So my mother in law put my husband in his crib from day one and let him wail. Now he thinks this is a good idea for our baby! He responds to her for everything else she needs, but he has this foolish idea in his head...because he turned out just fine.
Give me strength ( as I roll my eyes at him while picking up the baby). .
Re: Husband does not approve
Google Dr. James McKenna of Notre Dame's Mother-Baby Behavioral Sleep Laboratory. His website has lots of great scholarly articles that you can share with DH.
Best of luck! Good for you for following your instincts and responding to your baby's cries!
It's really hard when people we trust and love give us advice that goes against our instincts and research. Ultimately, you and DH will have to make your own decisions regarding how you will care for your little girl, and he'll have to come to terms with the fact that what you and he choose might not be what his mom did. And that's ok.
You simply can't hold and snuggle a newborn too much. The contact secures the bond between mama and baby and helps to regulate and boost breastmilk production. It lowers cortisol (stress hormone) levels in the baby and helps mama's hormone levels stabilize, reducing her likelihood of suffering from PPD. It's snuggly and gentle and loving, and makes everyone happier. I'm glad your DH did some of his own homework!
I think it's even stronger in our generation. Moms are going back to full time work schedules (or worse) practically days after their child is expelled from their womb (ok, that's a slight exaggeration, but you get the point). I know many who felt forced into scheduling and/or CIO because they needed the sleep to function at work.
I definitely lucked out, because even though I'm back to work, DD is pretty good about falling asleep, and although she'll wake up to eat in the middle of the night, it's a 15-minute sort of thing, not hours of being awake. I'm all down for a daily routine, but even with an "easy" baby I think a schedule would make working harder!
The system is inhumane. My birth month folks are talking about going back to work already, and I can't comprehend how people are doing it. Hurray for year long mat leave!
I don't really agree with this. I think this has much more to do with parenting styles than whether or not you work. I work full time, and we have never done CIO. We also didn't schedule DD's feeding. I went back to work when she was 6 months though so she wasn't super young.

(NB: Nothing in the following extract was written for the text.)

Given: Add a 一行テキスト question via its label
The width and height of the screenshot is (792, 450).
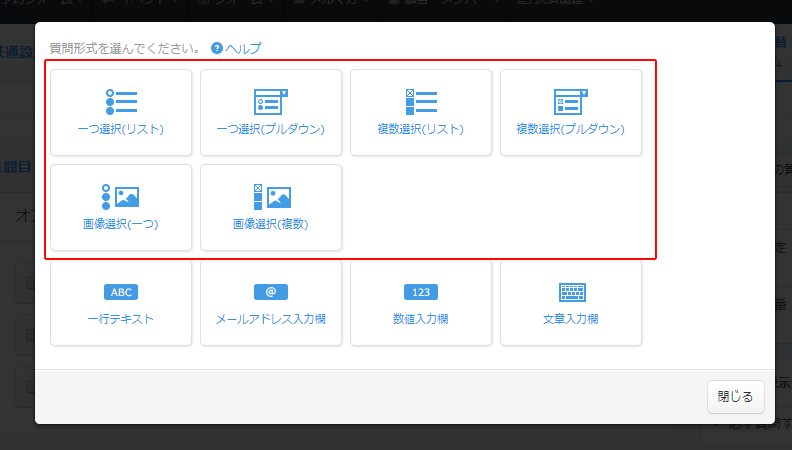Looking at the screenshot, I should 120,319.
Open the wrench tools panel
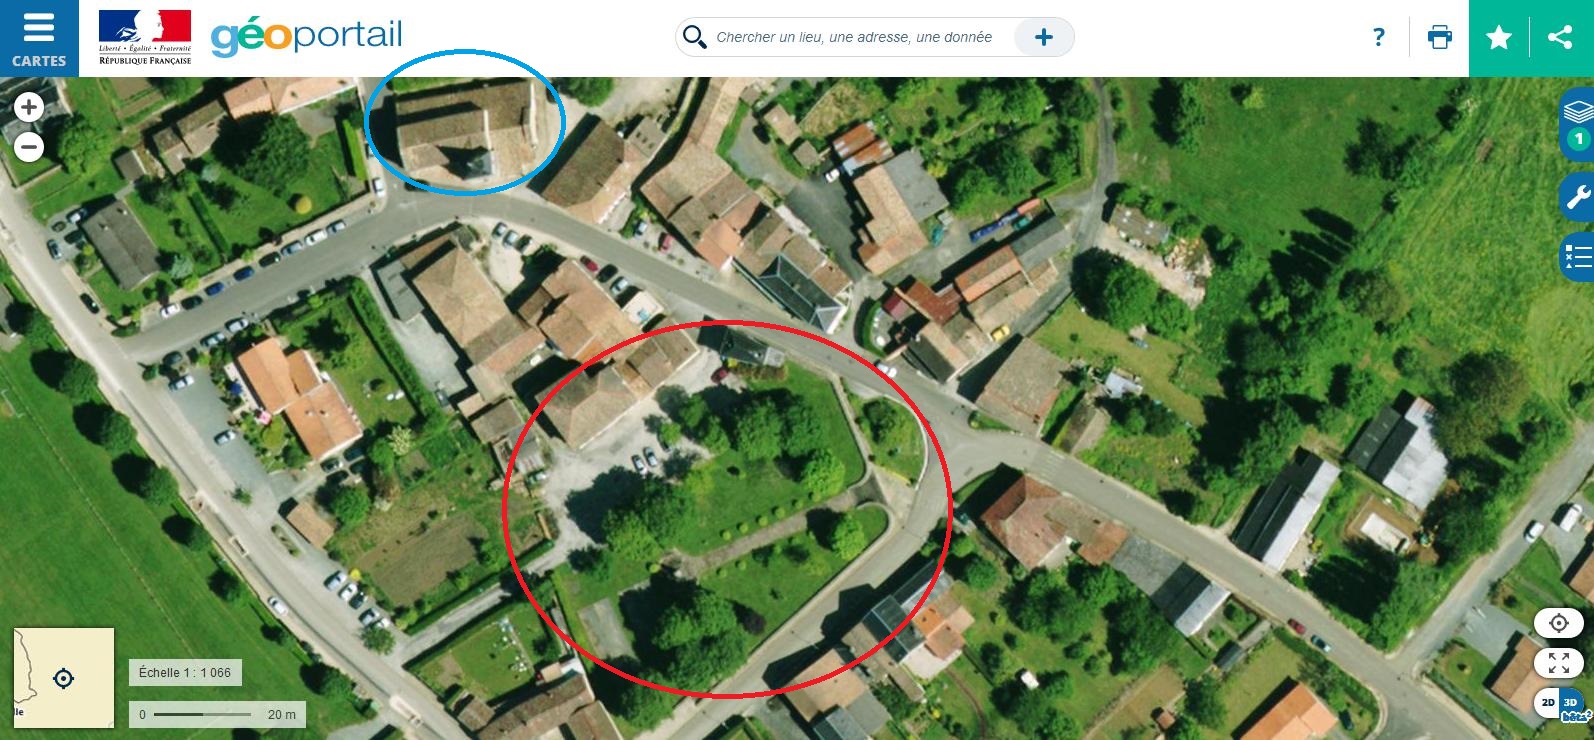 click(1577, 196)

Anyway, I know SAHM who have done CIO and scheduling. Just like I know working moms who babywear and co sleep and SAHM who don't. It's all about parenting styles.
My mom was a working mom. My MIL was a SAHM. Both of them let their babies CIO in their cribs at a very young age because that's just what most moms did back then I guess.
The other thing to remember is back until about the 1970's, maybe into the early 1980's, doctors were viewed as "gods" of sorts. You didn't dare question them or the advice they gave you.....and the internet was not around to provide contradictory advice or information to lead you to question what you were told.
When my 17 yo ds was a baby, the doctors treated me as "just the mom" as if I couldn't possibly know anything about my child. It only took 16 months for me to get a doctor to say that "maybe, it's possible, that ds might be" milk intolerant.
My 7mo ds's Pedi agrees that treating mom as "just a mom" and ignoring her concerns and inputs is the kiss of death to the Pedi's private practice in today's world.
A lot has changed since my 21yo dd was a baby -- blankets in the drop side crib were common as were bumpers, car seats didn't have bases to assist with installing correctly everytime, car seats were designed to click onto the seat area of shopping carts, heating formula bottles in the microwave was common, chicken pox didn't have a vaccination yet, SUVs and other large vehicles such as didn't have rear view cameras, solids were started earlier, bicycle helmets were just starting to be common among adult cyclists, babywearing was the exception -- finding carriers to wear baby in was more difficult and the one I did find left me terrified the baby would fall out if I leaned forward too far so I hardly used it. Most baby products (car seats, swings, etc) were upholstered in vinyl.
Any other mom's of the 1980-early 1990s think of any other differences?